## Start Selection
Energy
Monday, July 11th, 2022 10:47 am EDT
Recently a variety of studies and memes have been expressing an odd distortion of reality, supported strongly by oil and gas industry lobbying and PR groups. The claim is that gas pipelines move a lot more energy a lot more cheaply than high-voltage direct current (HVDC) transmission.
To be clear, this is actually true under specific circumstances. It just happens to be completely false in any real decarbonized world. What are those specific circumstances? Well, you need an existing pipeline between an existing concentrated natural gas reserve and an energy demand market that uses that natural gas. In other words, if the world doesn’t need to change at all, then moving molecules make great sense. Unfortunately, that doesn’t stand up to the slightest scrutiny.
The authors of the papers — Saadi et al. in 2018 and deSantis et al. in 2021 — appear to have their hearts in the right places, they just draw the system boundaries around their studies in such an arbitrary way as to lead to misleading results. Saadi et al. are likely more useful and less easy to misrepresent, but still have challenges. And those misleading results are being amplified by the same organizations who have amplified climate and solution disinformation for decades.
Let’s break down the problem.
## End Selection
## Start Material provided
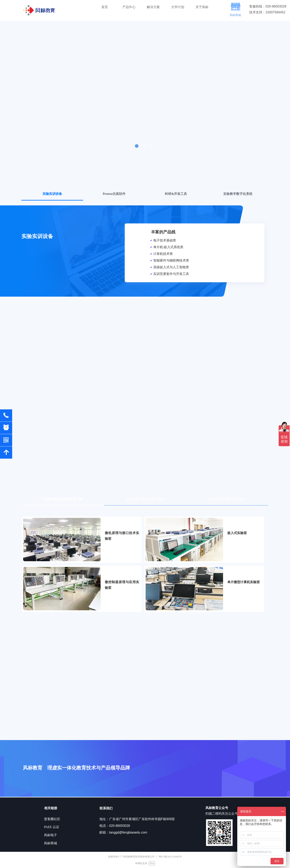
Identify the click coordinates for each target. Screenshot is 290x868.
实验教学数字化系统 (238, 194)
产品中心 (129, 7)
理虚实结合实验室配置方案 (63, 499)
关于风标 (202, 7)
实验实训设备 (52, 194)
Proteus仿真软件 (114, 194)
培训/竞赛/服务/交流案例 (227, 499)
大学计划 (178, 7)
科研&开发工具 (176, 194)
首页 (105, 7)
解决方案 (153, 7)
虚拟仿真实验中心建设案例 (145, 499)
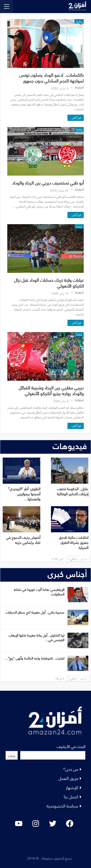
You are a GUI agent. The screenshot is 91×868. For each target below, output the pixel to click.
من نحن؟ (71, 769)
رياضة (79, 21)
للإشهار (72, 787)
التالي (72, 559)
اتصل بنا (71, 796)
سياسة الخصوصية (62, 805)
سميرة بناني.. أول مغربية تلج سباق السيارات (35, 612)
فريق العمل (68, 778)
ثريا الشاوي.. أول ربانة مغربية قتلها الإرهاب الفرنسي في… (36, 637)
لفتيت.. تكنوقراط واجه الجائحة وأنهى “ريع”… (35, 658)
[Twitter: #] (52, 824)
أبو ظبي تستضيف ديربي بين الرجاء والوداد (48, 182)
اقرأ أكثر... (75, 118)
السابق (85, 559)
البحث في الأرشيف (71, 746)
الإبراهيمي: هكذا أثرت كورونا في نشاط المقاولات (39, 591)
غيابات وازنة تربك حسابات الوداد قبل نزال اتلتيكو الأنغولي (49, 282)
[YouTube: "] (19, 824)
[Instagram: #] (36, 824)
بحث (12, 755)
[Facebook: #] (70, 824)
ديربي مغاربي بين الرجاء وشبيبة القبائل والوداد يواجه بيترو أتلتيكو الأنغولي (51, 390)
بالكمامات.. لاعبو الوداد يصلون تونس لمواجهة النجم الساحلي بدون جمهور (51, 78)
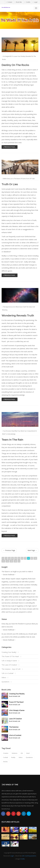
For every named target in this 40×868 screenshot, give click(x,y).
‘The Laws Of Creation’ (9, 665)
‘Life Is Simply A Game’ (9, 661)
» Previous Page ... (9, 147)
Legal (35, 2)
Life (22, 753)
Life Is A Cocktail (15, 735)
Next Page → (32, 550)
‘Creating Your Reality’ (9, 652)
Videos (4, 678)
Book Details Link (14, 696)
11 (3, 561)
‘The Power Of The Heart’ (10, 656)
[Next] (19, 561)
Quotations (5, 682)
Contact (9, 2)
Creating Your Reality (17, 693)
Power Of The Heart (16, 702)
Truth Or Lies (10, 184)
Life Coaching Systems (29, 856)
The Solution (14, 727)
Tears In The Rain (12, 439)
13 (11, 561)
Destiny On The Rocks (15, 65)
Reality (13, 757)
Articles (5, 762)
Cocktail (5, 757)
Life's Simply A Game (17, 710)
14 (15, 561)
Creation (6, 753)
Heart (28, 753)
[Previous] (3, 558)
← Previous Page (9, 550)
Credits (27, 2)
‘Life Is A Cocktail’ (7, 673)
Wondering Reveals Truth (18, 315)
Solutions (14, 753)
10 (35, 558)
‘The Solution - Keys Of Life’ (11, 669)
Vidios (20, 757)
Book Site (18, 2)
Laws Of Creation (15, 718)
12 (7, 561)
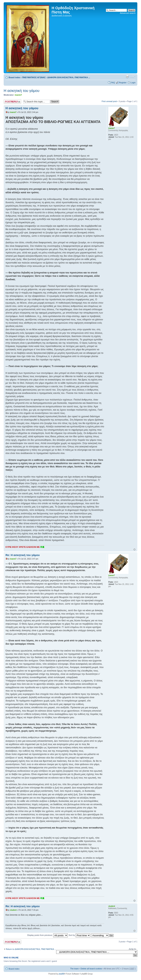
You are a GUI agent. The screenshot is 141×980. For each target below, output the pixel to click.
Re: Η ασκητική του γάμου (22, 555)
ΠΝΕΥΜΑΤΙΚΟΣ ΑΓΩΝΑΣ (34, 77)
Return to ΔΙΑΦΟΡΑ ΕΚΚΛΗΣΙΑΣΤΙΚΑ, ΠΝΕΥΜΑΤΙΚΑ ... (31, 949)
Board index (14, 77)
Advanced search (128, 13)
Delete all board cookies (91, 969)
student (13, 910)
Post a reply (13, 102)
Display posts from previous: (48, 935)
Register (123, 83)
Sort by (79, 935)
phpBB (61, 974)
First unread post (109, 101)
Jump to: (133, 949)
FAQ (113, 83)
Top (135, 549)
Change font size (133, 76)
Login (133, 83)
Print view (127, 76)
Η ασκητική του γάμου (21, 91)
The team (74, 969)
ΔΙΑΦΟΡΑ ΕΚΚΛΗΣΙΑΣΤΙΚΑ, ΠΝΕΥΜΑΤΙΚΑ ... (69, 77)
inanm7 (18, 95)
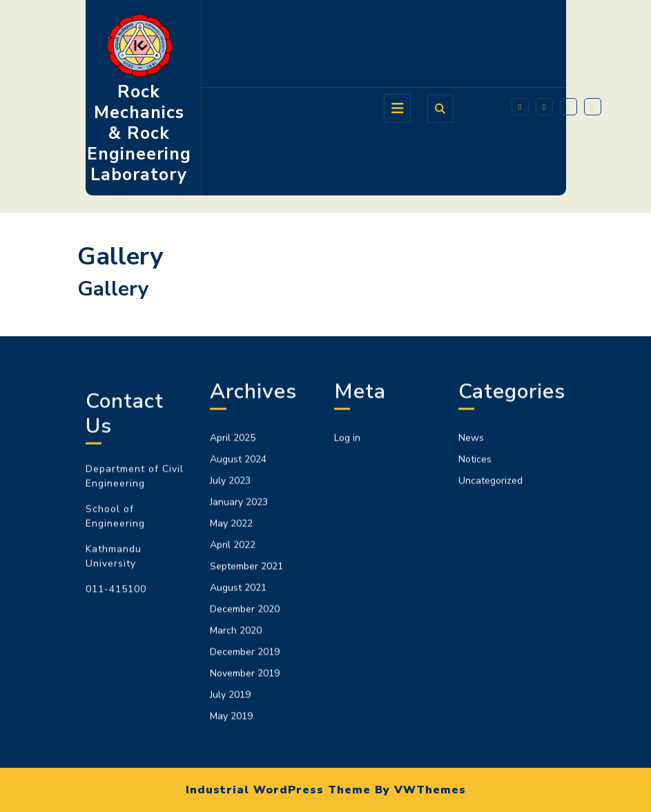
## End Material provided
Given instruction :: Rewrite the energy article from the words "The authors of" through "down the problem.", substituting "misinformation" for "disinformation".

Written response ::
The authors of the papers — Saadi et al. in 2018 and deSantis et al. in 2021 — appear to have their hearts in the right places, they just draw the system boundaries around their studies in such an arbitrary way as to lead to misleading results. Saadi et al. are likely more useful and less easy to misrepresent, but still have challenges. And those misleading results are being amplified by the same organizations who have amplified climate and solution misinformation for decades.
Let’s break down the problem.